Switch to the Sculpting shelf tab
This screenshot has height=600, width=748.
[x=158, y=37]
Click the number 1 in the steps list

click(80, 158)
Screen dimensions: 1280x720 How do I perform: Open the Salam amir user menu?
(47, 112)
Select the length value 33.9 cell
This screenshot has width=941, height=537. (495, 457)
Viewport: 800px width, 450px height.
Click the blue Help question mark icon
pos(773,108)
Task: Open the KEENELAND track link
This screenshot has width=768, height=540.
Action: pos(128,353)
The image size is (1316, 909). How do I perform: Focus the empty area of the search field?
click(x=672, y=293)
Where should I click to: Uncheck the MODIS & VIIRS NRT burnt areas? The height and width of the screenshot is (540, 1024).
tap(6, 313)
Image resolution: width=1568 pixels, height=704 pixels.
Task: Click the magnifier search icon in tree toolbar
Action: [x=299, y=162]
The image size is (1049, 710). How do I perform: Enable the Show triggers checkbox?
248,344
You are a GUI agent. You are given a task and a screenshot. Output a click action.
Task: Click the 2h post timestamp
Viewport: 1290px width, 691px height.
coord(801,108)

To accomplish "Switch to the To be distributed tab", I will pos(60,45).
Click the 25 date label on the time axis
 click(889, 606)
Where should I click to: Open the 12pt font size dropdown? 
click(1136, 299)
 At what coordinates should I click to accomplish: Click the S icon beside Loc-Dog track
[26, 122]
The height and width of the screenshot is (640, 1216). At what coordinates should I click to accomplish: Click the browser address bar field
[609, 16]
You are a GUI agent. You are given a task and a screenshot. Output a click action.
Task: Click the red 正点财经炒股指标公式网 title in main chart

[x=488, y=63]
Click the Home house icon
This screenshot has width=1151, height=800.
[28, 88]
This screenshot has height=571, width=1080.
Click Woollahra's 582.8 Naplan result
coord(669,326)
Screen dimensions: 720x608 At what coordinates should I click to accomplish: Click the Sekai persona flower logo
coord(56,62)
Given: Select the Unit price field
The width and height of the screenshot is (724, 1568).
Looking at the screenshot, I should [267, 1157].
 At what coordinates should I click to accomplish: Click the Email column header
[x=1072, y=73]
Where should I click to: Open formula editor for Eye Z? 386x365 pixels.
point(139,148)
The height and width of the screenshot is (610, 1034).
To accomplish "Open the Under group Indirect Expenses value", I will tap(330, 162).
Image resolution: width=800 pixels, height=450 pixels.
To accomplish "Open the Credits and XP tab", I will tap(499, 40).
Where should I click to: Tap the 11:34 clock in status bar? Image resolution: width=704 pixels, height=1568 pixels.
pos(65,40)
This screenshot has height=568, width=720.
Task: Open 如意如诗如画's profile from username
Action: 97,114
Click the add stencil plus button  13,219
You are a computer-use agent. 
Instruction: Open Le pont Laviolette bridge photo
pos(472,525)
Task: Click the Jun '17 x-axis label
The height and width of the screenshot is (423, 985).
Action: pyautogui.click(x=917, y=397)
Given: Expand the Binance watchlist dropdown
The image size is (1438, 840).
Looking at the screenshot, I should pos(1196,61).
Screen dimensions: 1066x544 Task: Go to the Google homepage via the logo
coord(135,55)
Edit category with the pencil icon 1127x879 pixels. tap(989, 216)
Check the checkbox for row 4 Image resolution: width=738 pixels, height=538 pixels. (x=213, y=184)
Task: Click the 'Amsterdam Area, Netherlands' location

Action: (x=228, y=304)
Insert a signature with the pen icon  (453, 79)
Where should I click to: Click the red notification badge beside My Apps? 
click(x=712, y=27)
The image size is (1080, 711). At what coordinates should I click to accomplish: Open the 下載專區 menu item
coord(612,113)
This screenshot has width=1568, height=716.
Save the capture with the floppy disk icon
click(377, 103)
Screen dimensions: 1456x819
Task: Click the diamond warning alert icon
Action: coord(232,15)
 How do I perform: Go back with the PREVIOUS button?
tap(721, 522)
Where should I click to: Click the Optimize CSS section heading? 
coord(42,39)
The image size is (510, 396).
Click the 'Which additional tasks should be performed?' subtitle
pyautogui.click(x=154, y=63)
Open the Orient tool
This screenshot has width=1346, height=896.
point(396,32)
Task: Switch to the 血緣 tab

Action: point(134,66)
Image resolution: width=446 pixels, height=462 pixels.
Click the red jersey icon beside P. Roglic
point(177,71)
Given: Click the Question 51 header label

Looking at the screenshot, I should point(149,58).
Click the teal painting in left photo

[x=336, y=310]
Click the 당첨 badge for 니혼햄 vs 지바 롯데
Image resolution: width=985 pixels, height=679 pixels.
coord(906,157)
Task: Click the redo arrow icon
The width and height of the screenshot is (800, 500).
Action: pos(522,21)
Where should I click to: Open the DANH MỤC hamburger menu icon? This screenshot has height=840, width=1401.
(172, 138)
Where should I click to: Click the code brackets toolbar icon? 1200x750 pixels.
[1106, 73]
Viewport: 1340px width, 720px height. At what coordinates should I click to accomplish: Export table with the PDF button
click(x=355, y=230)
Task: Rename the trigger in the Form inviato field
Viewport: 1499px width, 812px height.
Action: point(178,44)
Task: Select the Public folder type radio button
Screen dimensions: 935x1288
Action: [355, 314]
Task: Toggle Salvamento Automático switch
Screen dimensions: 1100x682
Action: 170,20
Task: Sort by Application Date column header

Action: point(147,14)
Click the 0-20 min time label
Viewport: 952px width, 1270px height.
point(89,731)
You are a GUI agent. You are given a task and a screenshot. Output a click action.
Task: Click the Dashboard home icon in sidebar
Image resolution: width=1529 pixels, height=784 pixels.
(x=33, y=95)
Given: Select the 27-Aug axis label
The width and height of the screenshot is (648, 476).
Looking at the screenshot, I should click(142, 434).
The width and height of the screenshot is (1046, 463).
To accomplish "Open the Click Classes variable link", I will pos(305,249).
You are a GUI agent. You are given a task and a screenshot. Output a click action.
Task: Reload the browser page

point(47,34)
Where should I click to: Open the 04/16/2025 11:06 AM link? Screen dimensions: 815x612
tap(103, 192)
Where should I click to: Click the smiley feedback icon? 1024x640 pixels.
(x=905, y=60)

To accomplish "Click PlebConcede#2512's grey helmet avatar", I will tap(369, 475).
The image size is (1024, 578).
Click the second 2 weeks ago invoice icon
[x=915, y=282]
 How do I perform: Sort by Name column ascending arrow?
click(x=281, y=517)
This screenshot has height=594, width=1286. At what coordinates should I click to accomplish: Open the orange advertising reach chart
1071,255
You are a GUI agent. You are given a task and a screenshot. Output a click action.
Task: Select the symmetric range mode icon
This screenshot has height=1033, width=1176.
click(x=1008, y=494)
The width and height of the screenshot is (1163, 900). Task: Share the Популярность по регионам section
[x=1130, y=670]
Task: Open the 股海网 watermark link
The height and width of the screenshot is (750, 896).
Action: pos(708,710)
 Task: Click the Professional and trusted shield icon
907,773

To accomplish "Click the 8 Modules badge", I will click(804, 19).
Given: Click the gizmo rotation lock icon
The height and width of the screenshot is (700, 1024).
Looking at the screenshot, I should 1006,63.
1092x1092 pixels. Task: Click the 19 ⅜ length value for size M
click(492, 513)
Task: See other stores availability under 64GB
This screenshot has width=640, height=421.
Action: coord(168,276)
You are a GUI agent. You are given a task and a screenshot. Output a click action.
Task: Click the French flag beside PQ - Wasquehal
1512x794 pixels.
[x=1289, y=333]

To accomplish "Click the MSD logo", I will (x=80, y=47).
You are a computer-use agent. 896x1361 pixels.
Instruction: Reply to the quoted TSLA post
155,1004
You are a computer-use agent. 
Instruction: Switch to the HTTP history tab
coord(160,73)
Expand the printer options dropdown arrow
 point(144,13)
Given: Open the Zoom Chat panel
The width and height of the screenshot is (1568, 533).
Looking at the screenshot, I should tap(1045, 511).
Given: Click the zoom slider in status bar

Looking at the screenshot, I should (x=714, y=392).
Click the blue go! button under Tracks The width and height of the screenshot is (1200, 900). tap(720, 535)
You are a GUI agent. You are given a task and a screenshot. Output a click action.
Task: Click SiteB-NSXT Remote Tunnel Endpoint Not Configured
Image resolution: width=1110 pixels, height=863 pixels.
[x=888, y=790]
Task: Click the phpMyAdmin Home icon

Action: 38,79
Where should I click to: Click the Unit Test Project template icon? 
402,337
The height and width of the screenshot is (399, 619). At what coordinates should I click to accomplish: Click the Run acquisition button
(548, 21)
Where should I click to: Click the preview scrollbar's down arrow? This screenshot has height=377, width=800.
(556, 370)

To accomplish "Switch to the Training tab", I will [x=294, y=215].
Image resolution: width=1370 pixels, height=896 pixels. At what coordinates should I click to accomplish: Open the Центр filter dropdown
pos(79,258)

= = = =

Would you output, from the records above, exactly the run of lines that starts at the line containing "Where should I click to: Click the red" and ends at the line containing "This screenshot has width=1568, height=716.", and only that run?

- _Answer section_
Where should I click to: Click the red notification badge beside My Apps? 
click(x=712, y=27)
The image size is (1080, 711). At what coordinates should I click to accomplish: Open the 下載專區 menu item
coord(612,113)
This screenshot has width=1568, height=716.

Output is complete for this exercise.